WHAT IS EXPECTED:
From the material below, extract the lines verbatim. Start at the line containing "The image size is (1140, 700)." and end after the line containing "Action: pyautogui.click(x=40, y=647)".

EXTRACTED RECORDS:
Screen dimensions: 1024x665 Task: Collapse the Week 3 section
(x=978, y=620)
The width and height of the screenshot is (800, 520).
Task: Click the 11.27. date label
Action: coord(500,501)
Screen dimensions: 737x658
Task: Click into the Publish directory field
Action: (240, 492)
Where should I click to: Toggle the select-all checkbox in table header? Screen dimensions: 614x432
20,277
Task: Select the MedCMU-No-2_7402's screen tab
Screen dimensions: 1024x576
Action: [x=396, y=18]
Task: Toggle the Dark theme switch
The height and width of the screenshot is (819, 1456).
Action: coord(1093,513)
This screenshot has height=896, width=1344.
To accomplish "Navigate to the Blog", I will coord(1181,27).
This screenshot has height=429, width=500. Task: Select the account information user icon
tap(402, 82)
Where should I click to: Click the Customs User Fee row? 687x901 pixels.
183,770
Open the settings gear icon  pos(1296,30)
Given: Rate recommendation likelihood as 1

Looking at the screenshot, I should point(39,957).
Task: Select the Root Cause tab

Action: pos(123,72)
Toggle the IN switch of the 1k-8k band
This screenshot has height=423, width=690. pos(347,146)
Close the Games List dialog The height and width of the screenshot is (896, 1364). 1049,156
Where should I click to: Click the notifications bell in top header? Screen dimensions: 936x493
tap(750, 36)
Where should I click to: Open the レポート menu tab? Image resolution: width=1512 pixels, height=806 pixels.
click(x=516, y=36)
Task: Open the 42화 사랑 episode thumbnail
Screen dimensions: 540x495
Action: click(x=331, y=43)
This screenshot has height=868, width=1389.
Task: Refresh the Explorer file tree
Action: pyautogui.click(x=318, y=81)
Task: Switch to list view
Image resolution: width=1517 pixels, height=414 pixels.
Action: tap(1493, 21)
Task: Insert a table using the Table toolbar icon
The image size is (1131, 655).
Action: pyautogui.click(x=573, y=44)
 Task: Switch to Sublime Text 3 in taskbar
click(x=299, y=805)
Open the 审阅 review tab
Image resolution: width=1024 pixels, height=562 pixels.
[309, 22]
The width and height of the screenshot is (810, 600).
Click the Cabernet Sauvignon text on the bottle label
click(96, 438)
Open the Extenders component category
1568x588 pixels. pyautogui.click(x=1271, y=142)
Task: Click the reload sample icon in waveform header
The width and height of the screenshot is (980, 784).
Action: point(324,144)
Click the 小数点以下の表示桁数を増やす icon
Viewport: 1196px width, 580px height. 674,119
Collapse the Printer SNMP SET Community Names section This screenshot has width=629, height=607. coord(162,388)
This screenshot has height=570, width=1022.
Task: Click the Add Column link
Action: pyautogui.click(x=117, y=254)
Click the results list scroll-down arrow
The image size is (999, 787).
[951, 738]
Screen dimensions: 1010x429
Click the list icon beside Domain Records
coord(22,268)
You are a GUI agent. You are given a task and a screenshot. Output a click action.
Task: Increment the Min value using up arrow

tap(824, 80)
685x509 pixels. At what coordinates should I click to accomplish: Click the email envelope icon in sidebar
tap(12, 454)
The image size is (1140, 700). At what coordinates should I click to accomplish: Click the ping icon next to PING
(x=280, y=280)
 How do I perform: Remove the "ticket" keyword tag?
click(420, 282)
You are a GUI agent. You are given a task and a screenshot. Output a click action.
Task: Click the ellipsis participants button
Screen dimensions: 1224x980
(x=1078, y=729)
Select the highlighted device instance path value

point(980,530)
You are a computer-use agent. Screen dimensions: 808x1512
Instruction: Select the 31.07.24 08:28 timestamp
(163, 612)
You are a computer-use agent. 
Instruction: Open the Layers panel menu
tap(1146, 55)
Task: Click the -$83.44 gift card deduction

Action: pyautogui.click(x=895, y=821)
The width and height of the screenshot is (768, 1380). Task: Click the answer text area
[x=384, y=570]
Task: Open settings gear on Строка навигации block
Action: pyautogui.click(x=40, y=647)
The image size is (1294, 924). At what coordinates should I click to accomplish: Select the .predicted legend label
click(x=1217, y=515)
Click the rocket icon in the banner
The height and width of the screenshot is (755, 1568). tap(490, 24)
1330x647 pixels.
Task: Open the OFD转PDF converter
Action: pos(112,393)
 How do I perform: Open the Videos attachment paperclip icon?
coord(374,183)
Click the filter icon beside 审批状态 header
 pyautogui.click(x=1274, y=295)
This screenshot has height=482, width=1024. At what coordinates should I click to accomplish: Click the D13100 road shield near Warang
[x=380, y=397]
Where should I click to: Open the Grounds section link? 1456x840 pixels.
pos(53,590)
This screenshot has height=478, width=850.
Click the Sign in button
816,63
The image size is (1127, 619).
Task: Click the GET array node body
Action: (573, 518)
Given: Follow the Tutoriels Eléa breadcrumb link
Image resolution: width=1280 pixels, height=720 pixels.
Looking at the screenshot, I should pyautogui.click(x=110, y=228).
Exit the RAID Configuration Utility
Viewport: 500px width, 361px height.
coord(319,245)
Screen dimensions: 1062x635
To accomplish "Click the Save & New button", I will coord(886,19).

SOLUTION BELOW:
The image size is (1140, 700). At what coordinates should I click to accomplish: Click the ping icon next to PING
(x=280, y=280)
 How do I perform: Remove the "ticket" keyword tag?
click(420, 282)
You are a GUI agent. You are given a task and a screenshot. Output a click action.
Task: Click the ellipsis participants button
Screen dimensions: 1224x980
(x=1078, y=729)
Select the highlighted device instance path value

point(980,530)
You are a computer-use agent. Screen dimensions: 808x1512
Instruction: Select the 31.07.24 08:28 timestamp
(163, 612)
You are a computer-use agent. 
Instruction: Open the Layers panel menu
tap(1146, 55)
Task: Click the -$83.44 gift card deduction

Action: pyautogui.click(x=895, y=821)
The width and height of the screenshot is (768, 1380). Task: Click the answer text area
[x=384, y=570]
Task: Open settings gear on Строка навигации block
Action: pyautogui.click(x=40, y=647)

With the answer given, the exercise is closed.